# Exercise prompt:
In the material below, list every line carrying the string "plus".

□ □ □ □

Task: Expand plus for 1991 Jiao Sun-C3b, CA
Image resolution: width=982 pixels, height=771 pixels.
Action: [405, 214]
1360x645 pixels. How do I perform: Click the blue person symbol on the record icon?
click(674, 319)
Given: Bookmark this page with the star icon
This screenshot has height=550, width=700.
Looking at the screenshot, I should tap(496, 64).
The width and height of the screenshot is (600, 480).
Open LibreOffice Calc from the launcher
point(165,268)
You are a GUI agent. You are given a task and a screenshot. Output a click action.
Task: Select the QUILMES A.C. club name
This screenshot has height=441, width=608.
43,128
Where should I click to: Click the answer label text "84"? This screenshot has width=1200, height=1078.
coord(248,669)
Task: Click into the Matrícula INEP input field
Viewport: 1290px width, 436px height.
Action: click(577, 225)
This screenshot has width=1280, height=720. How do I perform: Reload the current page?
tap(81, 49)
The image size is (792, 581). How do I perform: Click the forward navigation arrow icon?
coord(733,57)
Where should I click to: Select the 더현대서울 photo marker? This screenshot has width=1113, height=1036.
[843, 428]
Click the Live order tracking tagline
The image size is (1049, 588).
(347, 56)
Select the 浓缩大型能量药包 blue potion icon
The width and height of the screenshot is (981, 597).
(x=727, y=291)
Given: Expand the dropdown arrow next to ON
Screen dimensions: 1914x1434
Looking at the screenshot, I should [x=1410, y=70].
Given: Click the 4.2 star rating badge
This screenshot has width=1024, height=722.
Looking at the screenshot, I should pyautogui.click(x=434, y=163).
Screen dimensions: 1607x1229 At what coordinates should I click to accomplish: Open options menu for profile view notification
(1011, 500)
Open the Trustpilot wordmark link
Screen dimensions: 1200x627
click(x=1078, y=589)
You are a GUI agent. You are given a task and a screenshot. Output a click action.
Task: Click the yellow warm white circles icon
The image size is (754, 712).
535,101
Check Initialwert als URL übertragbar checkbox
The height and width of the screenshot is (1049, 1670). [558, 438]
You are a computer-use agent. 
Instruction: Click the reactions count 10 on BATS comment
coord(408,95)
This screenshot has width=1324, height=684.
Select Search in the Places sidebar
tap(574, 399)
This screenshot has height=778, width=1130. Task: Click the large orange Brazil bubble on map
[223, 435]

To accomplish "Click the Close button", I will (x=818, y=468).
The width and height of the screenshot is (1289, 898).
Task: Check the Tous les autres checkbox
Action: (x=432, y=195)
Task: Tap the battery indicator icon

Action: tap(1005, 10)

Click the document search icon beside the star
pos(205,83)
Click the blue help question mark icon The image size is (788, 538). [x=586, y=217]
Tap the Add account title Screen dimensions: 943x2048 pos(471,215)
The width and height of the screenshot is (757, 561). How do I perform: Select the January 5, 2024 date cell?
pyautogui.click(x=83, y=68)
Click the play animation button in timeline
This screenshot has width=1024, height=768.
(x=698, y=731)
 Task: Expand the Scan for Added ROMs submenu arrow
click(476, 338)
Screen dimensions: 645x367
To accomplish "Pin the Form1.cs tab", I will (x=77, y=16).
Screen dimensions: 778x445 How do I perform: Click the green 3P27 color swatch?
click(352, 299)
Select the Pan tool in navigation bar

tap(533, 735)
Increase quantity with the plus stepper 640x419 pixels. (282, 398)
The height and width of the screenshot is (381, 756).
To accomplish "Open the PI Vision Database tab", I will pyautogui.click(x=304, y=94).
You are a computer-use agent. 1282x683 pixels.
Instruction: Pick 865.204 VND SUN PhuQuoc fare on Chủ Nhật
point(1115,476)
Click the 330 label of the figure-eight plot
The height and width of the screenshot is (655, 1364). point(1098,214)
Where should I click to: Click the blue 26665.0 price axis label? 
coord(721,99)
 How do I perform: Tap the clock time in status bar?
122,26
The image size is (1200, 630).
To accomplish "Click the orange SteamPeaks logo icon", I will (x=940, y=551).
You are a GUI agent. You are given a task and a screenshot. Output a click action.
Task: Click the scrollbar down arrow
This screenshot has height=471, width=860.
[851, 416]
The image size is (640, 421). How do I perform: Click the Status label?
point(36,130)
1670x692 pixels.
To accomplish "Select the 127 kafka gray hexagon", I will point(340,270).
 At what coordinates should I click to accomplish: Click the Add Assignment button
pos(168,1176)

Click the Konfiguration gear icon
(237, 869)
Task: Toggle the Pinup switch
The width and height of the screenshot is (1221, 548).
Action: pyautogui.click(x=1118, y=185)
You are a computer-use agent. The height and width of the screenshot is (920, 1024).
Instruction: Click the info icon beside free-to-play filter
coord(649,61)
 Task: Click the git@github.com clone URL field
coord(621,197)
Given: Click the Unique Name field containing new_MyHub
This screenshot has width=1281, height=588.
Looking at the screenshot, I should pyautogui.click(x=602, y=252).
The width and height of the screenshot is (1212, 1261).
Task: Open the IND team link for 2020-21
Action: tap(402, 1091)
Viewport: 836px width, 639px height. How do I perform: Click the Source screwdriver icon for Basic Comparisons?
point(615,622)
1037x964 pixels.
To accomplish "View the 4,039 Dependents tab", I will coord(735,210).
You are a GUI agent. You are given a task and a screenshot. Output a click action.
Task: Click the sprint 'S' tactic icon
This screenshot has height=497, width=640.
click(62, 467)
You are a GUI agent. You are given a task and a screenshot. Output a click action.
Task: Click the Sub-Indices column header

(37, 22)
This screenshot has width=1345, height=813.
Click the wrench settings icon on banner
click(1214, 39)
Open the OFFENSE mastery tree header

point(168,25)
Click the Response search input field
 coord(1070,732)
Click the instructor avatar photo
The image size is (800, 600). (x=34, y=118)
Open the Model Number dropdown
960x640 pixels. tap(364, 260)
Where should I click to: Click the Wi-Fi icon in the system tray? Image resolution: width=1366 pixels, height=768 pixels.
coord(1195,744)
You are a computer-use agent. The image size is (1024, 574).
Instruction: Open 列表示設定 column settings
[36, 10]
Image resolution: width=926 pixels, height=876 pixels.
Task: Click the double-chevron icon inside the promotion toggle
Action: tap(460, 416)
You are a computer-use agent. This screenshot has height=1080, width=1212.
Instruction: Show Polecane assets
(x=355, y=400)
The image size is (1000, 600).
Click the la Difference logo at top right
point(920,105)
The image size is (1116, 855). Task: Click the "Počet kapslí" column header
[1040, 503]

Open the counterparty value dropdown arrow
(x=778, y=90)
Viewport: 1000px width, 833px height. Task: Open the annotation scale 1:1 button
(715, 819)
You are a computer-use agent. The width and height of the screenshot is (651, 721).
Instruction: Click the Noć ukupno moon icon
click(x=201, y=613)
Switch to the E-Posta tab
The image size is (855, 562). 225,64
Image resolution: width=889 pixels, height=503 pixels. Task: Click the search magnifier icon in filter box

□ □ □ □

# Response area:
Task: Expand plus for 1991 Jiao Sun-C3b, CA
Increase quantity with the plus stepper 640x419 pixels. (282, 398)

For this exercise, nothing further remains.